1919年,赛珍珠与丈夫约翰·洛辛·卜凯(John Lossing Buck)来到南京。她曾任金陵大学外文系教授,后又在东南大学、金陵女子文理学院、中央大学等校兼职教授教育学、英文和神学等课程。
1924年,赛珍珠与卜凯返回美国,同在康奈尔大学攻读硕士学位,主修英国文学,毕业论文《论西方对中国生活与文明的影响》,获文学硕士学位。
1925年回金陵大学执教。赛珍珠在金陵大学一方面致力于写作,另一方面协助卜凯进行学术调研,并在国内外报刊杂志上发表了很多文章。他们住在由金陵大学提供的位于平仓巷3号的一幢青砖楼房里(现赛珍珠纪念馆)。

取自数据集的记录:

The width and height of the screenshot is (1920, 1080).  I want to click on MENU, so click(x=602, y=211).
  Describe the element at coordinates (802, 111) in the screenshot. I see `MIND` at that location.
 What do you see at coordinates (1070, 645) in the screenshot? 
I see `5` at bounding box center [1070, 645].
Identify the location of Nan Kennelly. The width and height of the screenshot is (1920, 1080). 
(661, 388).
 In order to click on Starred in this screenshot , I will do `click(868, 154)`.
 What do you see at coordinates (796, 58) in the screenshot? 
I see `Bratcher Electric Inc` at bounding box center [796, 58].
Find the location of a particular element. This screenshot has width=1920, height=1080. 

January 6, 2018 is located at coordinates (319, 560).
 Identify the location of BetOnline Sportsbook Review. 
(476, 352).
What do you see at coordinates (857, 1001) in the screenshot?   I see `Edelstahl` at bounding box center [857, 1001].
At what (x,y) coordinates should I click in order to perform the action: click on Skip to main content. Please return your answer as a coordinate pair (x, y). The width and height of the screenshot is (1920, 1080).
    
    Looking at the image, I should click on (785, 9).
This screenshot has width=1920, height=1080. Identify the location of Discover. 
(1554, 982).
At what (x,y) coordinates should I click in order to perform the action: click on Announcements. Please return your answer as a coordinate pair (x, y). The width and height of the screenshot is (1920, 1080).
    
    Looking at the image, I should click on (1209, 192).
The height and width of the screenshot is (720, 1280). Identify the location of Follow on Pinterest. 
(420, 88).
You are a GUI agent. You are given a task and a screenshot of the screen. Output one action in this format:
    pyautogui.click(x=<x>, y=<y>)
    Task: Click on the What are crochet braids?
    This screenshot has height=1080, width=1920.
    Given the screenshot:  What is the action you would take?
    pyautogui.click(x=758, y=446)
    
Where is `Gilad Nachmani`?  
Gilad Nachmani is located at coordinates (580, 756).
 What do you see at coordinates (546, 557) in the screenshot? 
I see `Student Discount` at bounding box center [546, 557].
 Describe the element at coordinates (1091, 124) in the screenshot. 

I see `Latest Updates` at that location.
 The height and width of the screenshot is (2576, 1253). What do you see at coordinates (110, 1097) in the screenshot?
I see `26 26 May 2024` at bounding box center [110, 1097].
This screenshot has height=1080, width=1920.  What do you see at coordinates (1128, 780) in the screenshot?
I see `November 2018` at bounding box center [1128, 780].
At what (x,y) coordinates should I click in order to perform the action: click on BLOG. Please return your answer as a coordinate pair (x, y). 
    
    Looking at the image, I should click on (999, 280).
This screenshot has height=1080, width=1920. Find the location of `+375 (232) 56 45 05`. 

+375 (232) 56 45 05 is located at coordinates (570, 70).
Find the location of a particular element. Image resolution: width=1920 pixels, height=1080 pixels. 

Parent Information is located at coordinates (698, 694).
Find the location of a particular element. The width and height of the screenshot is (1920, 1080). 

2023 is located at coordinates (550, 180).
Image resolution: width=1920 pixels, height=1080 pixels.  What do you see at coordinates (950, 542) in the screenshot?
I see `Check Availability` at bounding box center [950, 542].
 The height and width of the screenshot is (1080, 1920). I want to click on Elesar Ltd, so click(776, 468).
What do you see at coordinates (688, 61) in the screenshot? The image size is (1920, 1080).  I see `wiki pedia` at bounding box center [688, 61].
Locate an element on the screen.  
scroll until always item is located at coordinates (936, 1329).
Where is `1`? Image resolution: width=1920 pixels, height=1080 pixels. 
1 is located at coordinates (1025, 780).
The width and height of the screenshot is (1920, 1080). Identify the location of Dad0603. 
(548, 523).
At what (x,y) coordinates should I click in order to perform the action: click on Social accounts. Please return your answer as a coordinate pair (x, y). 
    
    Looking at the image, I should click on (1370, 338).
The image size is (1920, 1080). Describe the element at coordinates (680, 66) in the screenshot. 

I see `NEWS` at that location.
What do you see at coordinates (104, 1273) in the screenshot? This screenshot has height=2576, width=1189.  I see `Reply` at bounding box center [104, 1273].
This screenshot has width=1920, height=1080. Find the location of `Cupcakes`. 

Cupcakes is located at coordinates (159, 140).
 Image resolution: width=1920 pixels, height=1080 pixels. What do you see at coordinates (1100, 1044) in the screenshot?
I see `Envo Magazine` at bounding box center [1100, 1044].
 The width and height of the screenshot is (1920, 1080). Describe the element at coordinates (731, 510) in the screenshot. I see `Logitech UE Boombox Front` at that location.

## [任务目标]
请返回关于赛珍珠的节选文字中从“1924年,赛珍珠与卜凯返回”到“砖楼房里(现赛珍珠纪念馆)。”的原文，一字不改。

## [本题输出]
1924年,赛珍珠与卜凯返回美国,同在康奈尔大学攻读硕士学位,主修英国文学,毕业论文《论西方对中国生活与文明的影响》,获文学硕士学位。
1925年回金陵大学执教。赛珍珠在金陵大学一方面致力于写作,另一方面协助卜凯进行学术调研,并在国内外报刊杂志上发表了很多文章。他们住在由金陵大学提供的位于平仓巷3号的一幢青砖楼房里(现赛珍珠纪念馆)。